When card-bundled insurance is enough vs when to buy standalone

Bundled coverage is sufficient if you:

  • Travel domestically primarily
  • Travel internationally to low-medical-cost destinations (Southeast Asia, Eastern Europe)
  • Travel for short trips (under 14 days)
  • Are under 40 with no pre-existing conditions

Buy standalone travel insurance if you:

  • Travel to US, EU, or other high-cost-medical countries
  • Are 50+ years old
  • Have any pre-existing condition
  • Plan adventure activities
  • Travel for more than 30 days
  • Need cancellation cover for high-cost trips (Tata AIG, ICICI Lombard, Bajaj Allianz overseas plans are reasonable)

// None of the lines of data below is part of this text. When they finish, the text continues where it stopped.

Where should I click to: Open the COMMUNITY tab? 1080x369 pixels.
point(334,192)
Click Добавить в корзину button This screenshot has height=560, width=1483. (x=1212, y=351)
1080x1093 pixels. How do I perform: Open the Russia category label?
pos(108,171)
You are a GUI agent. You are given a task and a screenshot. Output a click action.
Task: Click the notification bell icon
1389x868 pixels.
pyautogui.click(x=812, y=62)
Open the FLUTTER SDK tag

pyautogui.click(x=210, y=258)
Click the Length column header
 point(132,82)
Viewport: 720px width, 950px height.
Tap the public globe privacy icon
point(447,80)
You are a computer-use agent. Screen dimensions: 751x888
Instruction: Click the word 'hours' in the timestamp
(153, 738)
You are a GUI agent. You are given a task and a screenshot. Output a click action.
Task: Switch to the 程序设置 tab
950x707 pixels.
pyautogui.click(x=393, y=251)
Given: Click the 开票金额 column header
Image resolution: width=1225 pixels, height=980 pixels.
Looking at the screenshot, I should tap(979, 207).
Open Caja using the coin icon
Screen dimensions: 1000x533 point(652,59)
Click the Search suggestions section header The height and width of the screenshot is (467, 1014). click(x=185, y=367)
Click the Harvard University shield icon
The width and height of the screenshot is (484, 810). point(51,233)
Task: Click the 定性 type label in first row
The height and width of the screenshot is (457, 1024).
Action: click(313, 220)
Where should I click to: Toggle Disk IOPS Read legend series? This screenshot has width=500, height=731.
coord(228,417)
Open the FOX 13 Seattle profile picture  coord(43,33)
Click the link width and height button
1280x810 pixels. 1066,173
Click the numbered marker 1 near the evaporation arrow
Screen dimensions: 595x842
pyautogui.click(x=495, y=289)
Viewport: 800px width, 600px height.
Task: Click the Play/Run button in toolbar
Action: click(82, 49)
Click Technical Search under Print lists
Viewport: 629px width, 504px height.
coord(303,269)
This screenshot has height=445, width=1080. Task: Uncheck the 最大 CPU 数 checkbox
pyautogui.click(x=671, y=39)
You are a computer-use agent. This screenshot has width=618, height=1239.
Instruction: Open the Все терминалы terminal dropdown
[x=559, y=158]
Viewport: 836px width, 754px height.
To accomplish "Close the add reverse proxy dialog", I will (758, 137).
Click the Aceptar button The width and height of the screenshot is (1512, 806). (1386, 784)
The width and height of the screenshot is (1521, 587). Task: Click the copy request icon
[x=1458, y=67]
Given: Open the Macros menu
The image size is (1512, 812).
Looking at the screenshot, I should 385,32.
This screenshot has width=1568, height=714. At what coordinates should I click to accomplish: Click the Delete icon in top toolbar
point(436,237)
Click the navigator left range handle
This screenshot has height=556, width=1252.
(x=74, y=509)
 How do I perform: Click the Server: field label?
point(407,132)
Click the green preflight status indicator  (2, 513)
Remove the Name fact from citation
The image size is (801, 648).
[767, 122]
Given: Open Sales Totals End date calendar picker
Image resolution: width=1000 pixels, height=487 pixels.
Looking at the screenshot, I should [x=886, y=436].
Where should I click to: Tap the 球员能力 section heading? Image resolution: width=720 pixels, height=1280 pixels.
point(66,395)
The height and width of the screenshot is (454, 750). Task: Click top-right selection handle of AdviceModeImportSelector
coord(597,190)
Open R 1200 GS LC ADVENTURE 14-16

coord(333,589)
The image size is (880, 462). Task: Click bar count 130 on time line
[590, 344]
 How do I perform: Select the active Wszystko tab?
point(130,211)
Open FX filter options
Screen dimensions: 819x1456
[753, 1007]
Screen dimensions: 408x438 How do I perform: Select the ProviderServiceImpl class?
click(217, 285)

For most premium-card travellers, the bundled coverage + a ₹500-1,500 standalone top-up policy is the cheapest comprehensive solution.

The annual fee value math

Take HDFC Infinia at ₹12,500 + GST. The bundled travel insurance has a fair market value of approximately:

  • Air accident cover (₹3 crore): ~₹500/year if purchased standalone
  • Personal accident (₹2 crore): ~₹2,000/year standalone
  • Lost baggage + flight delay + lost passport bundle: ~₹500/year
  • Overseas medical $25,000: ~₹2,000/year

Total fair value: ~₹5,000/year. So the insurance bundle covers ~33-40% of the ₹12,500 annual fee. The remaining value of the card needs to come from rewards, lounges, and milestones.

Verdict

“Free travel insurance” on Indian credit cards is real but oversold. Treat the headline ₹1-3 crore figures as personal-accident lump sums that benefit your family, not as comprehensive trip coverage for you. For the actual stuff that matters — getting hospital bills paid in Singapore or replacing your lost luggage — sub-limits, exclusions, and activation requirements significantly reduce what you’ll claim. The pragmatic move: know your card’s exact bundled cover, save the insurer’s emergency claim phone number in your phone before every international trip, and for high-cost destinations (US, EU, Australia, Japan, Singapore), spend ₹500-1,500 on a standalone overseas medical top-up. The card insurance is a useful baseline; it’s not enough on its own for serious international travel.